- [Document excerpt]
** start **
The implemented methods were tested using 2012 Istanbul Household Surveys data. These surveys were conducted to capture intra-city travel behaviors and were utilized in developing a four-stage model for the transportation master plan, employing valid methodologies and sampling procedures. Reports on this data and its access are publicly available (Istanbul Metropolitan Municipality, 2012). The survey data were used exclusively to analyze trips made by private automobiles, resulting in information on 7,125 journeys. We calculated average journey durations to assess the methodology and developed a district-based OD matrix. A total of 836 unique OD pairs were identified. Table 2 presents descriptive statistics for this dataset Table 2.

Table 2.

Descriptive Statistics of the 2012 Istanbul Household Survey Origin–Destination Results

Count	Mean (hours)	SD	Min.	Median	Max.
836	57.62	30.24	10	50.69	180

Note: Max. = maximum; Min. = minimum; SD = standard deviation.
** end **
- [Data supplied]
** start **
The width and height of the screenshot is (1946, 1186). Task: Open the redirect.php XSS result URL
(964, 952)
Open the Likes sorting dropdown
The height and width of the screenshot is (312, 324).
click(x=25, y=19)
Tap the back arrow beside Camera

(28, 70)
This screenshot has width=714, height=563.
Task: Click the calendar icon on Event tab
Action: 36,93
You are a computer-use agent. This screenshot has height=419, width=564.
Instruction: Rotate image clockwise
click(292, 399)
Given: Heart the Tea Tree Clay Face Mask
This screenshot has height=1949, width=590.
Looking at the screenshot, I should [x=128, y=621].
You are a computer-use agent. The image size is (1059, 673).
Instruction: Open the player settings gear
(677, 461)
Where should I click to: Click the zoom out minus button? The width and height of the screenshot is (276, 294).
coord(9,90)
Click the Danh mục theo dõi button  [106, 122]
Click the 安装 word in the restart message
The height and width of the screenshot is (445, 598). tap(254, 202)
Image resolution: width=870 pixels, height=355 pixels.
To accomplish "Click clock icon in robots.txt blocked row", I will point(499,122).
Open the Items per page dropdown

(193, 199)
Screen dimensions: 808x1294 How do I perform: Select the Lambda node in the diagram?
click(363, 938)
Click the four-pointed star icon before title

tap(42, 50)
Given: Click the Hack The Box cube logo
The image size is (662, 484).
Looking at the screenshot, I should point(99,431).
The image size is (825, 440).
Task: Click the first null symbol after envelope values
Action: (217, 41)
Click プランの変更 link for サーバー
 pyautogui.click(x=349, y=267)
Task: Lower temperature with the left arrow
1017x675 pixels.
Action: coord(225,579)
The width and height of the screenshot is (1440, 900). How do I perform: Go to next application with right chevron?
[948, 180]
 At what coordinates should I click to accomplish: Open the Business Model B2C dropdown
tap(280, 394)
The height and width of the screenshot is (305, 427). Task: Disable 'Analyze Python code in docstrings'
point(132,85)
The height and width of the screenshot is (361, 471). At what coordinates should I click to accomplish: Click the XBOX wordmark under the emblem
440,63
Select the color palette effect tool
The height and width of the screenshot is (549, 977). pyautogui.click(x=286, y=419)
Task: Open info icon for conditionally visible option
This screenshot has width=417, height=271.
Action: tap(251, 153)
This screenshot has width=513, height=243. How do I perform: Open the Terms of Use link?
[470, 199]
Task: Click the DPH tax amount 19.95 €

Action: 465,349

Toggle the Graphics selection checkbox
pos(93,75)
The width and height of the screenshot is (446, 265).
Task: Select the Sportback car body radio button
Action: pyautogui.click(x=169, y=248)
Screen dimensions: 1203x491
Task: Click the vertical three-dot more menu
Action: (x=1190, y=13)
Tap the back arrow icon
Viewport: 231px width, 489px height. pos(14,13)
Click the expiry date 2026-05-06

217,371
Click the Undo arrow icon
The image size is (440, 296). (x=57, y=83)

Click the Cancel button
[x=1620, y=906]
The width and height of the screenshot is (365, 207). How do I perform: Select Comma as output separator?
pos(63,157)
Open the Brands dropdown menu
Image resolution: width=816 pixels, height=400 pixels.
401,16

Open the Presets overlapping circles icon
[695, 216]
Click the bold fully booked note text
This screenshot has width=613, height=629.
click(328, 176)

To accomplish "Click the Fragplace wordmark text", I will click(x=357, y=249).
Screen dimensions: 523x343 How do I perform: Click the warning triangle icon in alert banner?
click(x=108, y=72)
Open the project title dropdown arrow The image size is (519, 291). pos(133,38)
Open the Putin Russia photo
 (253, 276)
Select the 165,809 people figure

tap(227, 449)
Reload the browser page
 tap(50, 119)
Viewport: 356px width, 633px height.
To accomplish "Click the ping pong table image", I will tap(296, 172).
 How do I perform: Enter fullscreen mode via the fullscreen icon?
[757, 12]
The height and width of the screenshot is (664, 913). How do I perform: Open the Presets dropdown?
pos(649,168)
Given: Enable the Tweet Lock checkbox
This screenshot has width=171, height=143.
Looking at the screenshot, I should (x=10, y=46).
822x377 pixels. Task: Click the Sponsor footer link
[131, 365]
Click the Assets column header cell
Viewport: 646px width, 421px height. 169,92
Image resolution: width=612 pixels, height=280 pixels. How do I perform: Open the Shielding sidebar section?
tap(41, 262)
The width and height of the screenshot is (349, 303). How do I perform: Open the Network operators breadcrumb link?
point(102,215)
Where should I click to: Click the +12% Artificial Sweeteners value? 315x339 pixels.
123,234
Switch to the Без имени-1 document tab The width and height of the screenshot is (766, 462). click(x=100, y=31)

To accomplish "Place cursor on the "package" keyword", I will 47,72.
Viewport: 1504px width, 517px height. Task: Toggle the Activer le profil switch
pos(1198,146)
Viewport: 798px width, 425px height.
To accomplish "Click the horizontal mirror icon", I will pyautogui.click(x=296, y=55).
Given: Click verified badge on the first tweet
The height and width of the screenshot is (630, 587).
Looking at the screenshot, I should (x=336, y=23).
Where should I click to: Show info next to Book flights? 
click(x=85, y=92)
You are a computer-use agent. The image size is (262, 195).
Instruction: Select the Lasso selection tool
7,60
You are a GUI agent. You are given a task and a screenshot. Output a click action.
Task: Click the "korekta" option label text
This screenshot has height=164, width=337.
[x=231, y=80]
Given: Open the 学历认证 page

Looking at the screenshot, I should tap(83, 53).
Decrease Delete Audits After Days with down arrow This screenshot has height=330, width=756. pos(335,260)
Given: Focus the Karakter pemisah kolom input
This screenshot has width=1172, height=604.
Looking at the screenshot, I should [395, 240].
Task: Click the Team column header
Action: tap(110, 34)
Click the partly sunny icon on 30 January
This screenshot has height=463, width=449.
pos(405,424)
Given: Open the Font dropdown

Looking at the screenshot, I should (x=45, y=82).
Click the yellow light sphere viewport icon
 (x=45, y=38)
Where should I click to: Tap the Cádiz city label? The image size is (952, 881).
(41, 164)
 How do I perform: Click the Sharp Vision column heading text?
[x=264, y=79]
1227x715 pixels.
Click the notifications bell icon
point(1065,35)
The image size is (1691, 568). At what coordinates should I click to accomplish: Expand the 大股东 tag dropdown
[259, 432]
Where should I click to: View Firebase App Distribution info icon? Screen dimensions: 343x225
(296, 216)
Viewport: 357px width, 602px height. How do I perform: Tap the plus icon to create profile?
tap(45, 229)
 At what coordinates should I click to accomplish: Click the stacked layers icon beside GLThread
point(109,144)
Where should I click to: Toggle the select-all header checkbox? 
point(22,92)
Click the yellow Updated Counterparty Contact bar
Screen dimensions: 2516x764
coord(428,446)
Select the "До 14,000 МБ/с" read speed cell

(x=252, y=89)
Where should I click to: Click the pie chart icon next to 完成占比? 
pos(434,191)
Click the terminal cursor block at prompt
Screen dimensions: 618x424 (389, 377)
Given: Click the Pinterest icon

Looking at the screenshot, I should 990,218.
** end **
- [Set problem A] Reproduce the passage on the Istanbul household survey word for word, from "The implemented methods" to "dataset Table 2.".
- [Set problem B] Arrange the lines of the records, from the first line through the line with "click(292, 399)", as a JSON list of strings with one string per line, omitting blank lines.
The records are unrelated to the text about the Istanbul survey.

- [Finished answer A]
The implemented methods were tested using 2012 Istanbul Household Surveys data. These surveys were conducted to capture intra-city travel behaviors and were utilized in developing a four-stage model for the transportation master plan, employing valid methodologies and sampling procedures. Reports on this data and its access are publicly available (Istanbul Metropolitan Municipality, 2012). The survey data were used exclusively to analyze trips made by private automobiles, resulting in information on 7,125 journeys. We calculated average journey durations to assess the methodology and developed a district-based OD matrix. A total of 836 unique OD pairs were identified. Table 2 presents descriptive statistics for this dataset Table 2.

- [Finished answer B]
[
  "The width and height of the screenshot is (1946, 1186). Task: Open the redirect.php XSS result URL",
  "(964, 952)",
  "Open the Likes sorting dropdown",
  "The height and width of the screenshot is (312, 324).",
  "click(x=25, y=19)",
  "Tap the back arrow beside Camera",
  "(28, 70)",
  "This screenshot has width=714, height=563.",
  "Task: Click the calendar icon on Event tab",
  "Action: 36,93",
  "You are a computer-use agent. This screenshot has height=419, width=564.",
  "Instruction: Rotate image clockwise",
  "click(292, 399)"
]